GGrantIndex
← Search

Doctoral Dissertation Research: Social Networks and Organized Crime

$7,293FY2013SBENSF

University Of Massachusetts Amherst, Amherst MA

Investigators

Abstract

SES-1302778 Donald Tomaskovic-Devey Chris Smith University of Massachusetts Amherst This dissertation improvement research continues to build a unique relational database on early 1900s Chicago organized crime. To date, over 4,000 pages of archival documents and secondary sources have been coded for information on more than 2,800 individuals and their nearly 14,000 social ties. This dissertation asks: How did relationships between men and women contribute to the structures, activities, and dynamics of organized crime groups in early 1900s Chicago? Social network methods focus this research agenda on three substantive and testable questions: (1) What were women's roles in organized crime networks? (2) Were women structurally important to organized crime networks? (3) Were there locations of equality for men and women in illicit networks? Answers to these questions have the potential to change theory by adding gender and family to social network scholarship and revealing locations of gender equality in illicit organizations during a historical moment when formal organizations were severely gender segregated. This project uses a network analysis approach to examine women?s roles and positions in organized crime before, during, and after Prohibition in Chicago. Social network analysis offers theoretical and methodological tools to investigate organized crime groups as enmeshed systems of relationships between high profile criminals, but also family members, workers, and lesser-known individuals. At the boundaries of Chicago's early 1900s organized crime networks were configurations of wives, girlfriends, sisters, mothers, daughters, and female cousins and neighbors who contributed to organized crime's size, strength, structure, and durability. The broader impacts of this project are twofold. First, this project brings network science to the study of organized crime groups, which is a growing information gathering strategy for law enforcement.
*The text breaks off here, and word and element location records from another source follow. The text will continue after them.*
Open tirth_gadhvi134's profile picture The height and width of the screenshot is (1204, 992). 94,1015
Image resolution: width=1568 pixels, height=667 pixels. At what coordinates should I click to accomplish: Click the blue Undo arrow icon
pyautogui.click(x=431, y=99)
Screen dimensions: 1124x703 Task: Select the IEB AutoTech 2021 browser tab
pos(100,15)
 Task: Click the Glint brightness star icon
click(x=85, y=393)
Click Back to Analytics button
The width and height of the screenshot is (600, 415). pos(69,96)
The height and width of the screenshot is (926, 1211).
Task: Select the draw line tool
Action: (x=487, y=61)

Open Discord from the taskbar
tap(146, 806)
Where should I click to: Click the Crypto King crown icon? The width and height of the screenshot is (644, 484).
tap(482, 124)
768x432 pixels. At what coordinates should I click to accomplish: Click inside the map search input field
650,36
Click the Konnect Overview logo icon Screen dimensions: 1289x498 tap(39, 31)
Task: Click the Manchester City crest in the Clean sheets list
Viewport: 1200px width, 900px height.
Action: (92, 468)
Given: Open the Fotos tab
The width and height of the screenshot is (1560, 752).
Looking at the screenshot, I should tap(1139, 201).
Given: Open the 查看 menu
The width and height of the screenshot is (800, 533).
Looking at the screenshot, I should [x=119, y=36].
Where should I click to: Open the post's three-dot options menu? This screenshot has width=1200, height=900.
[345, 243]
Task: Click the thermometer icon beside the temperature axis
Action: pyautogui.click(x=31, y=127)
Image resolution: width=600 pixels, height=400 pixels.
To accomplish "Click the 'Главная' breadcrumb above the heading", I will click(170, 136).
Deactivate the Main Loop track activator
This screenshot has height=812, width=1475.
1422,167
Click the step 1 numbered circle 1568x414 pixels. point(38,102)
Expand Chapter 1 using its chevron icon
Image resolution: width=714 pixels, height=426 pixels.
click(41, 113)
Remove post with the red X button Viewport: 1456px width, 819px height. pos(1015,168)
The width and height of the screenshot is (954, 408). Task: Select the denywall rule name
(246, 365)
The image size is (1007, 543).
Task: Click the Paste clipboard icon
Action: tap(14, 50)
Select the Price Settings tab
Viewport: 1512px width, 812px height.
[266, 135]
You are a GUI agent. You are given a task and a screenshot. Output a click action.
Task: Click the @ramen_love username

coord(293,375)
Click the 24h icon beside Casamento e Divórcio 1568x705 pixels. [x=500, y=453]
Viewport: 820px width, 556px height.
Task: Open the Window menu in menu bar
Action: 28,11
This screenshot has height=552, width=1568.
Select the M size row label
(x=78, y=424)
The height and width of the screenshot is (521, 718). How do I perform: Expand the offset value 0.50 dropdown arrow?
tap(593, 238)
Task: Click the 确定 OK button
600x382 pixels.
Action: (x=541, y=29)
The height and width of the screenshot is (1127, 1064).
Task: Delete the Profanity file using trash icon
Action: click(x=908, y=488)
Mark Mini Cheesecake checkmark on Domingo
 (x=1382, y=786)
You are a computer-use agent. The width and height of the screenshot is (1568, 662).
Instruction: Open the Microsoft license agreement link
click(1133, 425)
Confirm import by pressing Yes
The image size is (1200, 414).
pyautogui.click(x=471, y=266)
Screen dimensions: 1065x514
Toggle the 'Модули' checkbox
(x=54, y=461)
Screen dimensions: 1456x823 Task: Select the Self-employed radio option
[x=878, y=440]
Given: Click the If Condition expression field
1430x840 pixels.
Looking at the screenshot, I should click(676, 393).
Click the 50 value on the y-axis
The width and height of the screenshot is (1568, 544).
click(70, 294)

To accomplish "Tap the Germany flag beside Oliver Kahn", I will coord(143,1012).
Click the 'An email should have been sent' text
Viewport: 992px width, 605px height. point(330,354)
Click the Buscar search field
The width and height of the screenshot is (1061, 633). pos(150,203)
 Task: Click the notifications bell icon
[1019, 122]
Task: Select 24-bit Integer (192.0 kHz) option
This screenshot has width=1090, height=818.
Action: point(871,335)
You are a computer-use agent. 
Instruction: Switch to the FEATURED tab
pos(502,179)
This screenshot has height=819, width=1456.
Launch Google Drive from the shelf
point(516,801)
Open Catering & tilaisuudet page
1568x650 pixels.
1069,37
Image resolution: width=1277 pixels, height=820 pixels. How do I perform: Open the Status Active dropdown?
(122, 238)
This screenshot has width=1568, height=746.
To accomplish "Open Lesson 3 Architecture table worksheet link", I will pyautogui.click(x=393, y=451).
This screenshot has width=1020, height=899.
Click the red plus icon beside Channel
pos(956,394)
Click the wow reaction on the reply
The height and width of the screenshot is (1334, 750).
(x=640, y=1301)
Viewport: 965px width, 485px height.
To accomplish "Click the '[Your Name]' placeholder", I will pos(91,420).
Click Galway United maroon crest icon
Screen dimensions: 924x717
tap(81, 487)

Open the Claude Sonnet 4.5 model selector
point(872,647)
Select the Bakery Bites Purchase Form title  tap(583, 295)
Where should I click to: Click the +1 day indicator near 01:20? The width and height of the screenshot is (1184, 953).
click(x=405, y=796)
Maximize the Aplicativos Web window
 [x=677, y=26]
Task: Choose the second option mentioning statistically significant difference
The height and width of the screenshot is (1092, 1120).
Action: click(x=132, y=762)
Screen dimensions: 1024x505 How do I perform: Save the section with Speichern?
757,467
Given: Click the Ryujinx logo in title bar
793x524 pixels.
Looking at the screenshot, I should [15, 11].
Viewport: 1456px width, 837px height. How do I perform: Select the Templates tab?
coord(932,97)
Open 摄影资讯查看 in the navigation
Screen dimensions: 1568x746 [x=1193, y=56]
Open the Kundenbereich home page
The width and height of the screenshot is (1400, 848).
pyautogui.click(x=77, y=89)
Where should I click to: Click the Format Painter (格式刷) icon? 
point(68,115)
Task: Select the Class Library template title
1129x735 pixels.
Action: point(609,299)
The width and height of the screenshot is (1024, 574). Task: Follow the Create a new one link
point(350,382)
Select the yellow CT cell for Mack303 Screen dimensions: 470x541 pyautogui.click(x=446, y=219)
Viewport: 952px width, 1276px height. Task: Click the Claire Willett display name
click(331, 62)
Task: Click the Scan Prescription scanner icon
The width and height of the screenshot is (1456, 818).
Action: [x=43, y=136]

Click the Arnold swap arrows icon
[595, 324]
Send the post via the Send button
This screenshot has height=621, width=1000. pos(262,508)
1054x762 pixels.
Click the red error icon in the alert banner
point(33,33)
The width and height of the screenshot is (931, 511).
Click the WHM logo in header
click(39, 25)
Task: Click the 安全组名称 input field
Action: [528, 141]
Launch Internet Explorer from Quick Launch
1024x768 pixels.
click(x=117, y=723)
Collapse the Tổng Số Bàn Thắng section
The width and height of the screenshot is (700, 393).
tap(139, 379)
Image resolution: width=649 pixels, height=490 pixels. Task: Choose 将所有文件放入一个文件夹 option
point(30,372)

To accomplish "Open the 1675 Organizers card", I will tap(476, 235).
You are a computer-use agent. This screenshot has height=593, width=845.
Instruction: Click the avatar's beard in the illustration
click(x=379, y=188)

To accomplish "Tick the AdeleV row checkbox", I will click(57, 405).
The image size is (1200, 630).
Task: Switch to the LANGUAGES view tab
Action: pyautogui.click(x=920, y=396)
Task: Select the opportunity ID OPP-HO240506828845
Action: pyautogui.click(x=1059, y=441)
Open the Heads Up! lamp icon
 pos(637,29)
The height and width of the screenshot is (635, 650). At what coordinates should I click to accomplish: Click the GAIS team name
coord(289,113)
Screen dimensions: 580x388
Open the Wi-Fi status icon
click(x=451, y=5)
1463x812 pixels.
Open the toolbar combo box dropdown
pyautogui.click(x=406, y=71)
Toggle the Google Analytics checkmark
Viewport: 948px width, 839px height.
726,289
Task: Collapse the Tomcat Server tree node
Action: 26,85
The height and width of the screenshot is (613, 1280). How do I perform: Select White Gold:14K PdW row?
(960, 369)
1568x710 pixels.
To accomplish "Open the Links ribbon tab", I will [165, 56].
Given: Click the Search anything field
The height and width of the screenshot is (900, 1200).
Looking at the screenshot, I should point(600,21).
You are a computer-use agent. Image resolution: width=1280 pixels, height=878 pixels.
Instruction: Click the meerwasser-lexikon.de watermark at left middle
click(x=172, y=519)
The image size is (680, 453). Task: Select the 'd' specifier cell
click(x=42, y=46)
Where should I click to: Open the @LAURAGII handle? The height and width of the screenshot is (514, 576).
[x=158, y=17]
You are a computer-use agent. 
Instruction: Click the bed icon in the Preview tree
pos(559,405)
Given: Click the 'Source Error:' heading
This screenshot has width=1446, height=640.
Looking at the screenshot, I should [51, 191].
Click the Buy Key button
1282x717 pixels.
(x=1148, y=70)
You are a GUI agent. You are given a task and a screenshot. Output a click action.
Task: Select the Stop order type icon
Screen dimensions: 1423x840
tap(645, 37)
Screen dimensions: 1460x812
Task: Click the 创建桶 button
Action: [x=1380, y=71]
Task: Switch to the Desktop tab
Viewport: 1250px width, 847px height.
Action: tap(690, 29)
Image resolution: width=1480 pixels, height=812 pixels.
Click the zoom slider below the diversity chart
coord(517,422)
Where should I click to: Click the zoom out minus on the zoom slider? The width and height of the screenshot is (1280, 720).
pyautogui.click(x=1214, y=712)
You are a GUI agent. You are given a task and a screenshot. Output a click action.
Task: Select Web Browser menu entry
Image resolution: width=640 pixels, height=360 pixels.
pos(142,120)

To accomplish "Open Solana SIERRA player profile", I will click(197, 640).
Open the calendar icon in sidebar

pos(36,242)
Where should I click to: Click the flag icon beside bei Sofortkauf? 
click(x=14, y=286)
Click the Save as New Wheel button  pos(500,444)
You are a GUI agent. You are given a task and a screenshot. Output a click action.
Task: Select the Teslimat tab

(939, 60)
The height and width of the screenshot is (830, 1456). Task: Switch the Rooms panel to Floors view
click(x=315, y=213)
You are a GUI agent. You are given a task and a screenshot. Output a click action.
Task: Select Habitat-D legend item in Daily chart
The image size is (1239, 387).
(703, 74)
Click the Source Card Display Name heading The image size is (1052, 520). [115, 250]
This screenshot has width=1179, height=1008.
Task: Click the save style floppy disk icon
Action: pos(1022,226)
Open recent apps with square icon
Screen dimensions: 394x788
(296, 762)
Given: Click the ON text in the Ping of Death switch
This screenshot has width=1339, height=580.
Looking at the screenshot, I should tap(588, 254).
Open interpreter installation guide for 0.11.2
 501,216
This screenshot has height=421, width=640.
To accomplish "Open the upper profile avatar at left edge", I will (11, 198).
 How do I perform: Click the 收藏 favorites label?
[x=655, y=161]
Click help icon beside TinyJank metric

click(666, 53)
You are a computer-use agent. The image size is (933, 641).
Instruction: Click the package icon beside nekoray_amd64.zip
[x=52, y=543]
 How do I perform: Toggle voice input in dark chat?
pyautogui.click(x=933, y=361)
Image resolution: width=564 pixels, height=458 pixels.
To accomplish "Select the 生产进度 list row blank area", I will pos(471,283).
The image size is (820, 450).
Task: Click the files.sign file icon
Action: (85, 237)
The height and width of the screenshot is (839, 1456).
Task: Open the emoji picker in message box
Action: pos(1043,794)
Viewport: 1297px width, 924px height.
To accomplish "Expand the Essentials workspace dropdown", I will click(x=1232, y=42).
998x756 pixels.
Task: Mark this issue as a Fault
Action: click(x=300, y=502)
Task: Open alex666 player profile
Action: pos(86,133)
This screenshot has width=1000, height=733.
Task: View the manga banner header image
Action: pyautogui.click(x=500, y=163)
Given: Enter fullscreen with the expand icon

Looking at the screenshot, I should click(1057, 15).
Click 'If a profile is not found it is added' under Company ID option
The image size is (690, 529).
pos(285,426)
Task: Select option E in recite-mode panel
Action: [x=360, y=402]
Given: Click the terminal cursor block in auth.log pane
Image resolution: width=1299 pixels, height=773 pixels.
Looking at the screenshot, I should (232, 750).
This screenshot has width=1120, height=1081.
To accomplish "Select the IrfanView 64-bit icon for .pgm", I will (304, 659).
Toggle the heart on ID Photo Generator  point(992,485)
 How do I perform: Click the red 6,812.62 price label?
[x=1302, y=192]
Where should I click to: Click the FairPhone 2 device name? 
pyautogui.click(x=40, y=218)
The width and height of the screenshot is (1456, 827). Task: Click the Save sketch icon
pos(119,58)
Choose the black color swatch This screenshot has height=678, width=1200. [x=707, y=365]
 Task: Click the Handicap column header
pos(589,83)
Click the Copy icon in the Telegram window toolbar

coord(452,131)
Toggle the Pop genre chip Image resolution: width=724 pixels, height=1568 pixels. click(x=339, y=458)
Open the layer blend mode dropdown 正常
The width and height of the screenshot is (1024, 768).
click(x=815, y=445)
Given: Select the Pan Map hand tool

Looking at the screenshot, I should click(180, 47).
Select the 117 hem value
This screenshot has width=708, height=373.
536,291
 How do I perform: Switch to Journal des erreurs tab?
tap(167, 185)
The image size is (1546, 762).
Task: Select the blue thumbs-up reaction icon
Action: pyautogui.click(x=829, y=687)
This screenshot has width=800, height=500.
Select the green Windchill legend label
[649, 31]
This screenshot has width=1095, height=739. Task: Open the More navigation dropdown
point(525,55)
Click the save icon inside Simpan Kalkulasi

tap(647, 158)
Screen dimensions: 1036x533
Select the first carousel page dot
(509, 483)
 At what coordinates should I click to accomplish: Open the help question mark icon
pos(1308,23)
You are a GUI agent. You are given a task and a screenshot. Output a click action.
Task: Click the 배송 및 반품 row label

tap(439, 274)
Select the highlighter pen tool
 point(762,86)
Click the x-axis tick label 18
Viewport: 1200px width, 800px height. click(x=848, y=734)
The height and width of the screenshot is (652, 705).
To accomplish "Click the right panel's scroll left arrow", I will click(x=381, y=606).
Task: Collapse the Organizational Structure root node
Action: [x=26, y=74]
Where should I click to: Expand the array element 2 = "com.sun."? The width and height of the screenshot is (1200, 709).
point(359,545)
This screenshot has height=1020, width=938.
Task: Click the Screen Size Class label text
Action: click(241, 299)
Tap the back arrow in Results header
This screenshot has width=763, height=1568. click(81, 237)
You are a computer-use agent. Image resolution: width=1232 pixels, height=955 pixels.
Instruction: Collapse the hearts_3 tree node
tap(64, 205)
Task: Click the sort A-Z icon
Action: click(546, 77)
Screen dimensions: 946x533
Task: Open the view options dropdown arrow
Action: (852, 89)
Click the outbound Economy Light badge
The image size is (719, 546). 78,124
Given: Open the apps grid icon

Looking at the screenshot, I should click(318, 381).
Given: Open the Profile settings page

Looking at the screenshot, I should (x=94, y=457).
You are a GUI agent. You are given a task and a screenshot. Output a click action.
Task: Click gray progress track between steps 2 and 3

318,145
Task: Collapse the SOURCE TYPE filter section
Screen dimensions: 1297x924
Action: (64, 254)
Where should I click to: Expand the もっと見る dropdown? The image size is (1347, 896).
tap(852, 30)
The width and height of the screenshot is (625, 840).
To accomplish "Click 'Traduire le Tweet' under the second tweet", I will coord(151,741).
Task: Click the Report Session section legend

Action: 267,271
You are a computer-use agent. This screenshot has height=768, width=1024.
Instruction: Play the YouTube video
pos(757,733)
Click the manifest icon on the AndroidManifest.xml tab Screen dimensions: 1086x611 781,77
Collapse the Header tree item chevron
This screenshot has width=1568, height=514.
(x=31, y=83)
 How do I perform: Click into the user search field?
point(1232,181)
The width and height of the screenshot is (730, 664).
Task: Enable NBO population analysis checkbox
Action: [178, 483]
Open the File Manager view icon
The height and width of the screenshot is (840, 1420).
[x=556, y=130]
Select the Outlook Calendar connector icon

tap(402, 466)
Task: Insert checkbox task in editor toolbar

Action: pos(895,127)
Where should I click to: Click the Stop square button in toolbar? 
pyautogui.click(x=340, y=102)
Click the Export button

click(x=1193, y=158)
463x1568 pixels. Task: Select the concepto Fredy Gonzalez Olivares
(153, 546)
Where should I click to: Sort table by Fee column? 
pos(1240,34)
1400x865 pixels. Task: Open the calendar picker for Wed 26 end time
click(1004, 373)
Applying network techniques to a historic topic of broad public interest "gangster era Chicago" improves our understanding of organized crime groups and provides relevant insights to public policy and law enforcement tactics. Second, this project continues the building efforts of a historic relational database on a topic of popular interest. Upon completion of analysis and publication, this database will be archived online and made publicly available.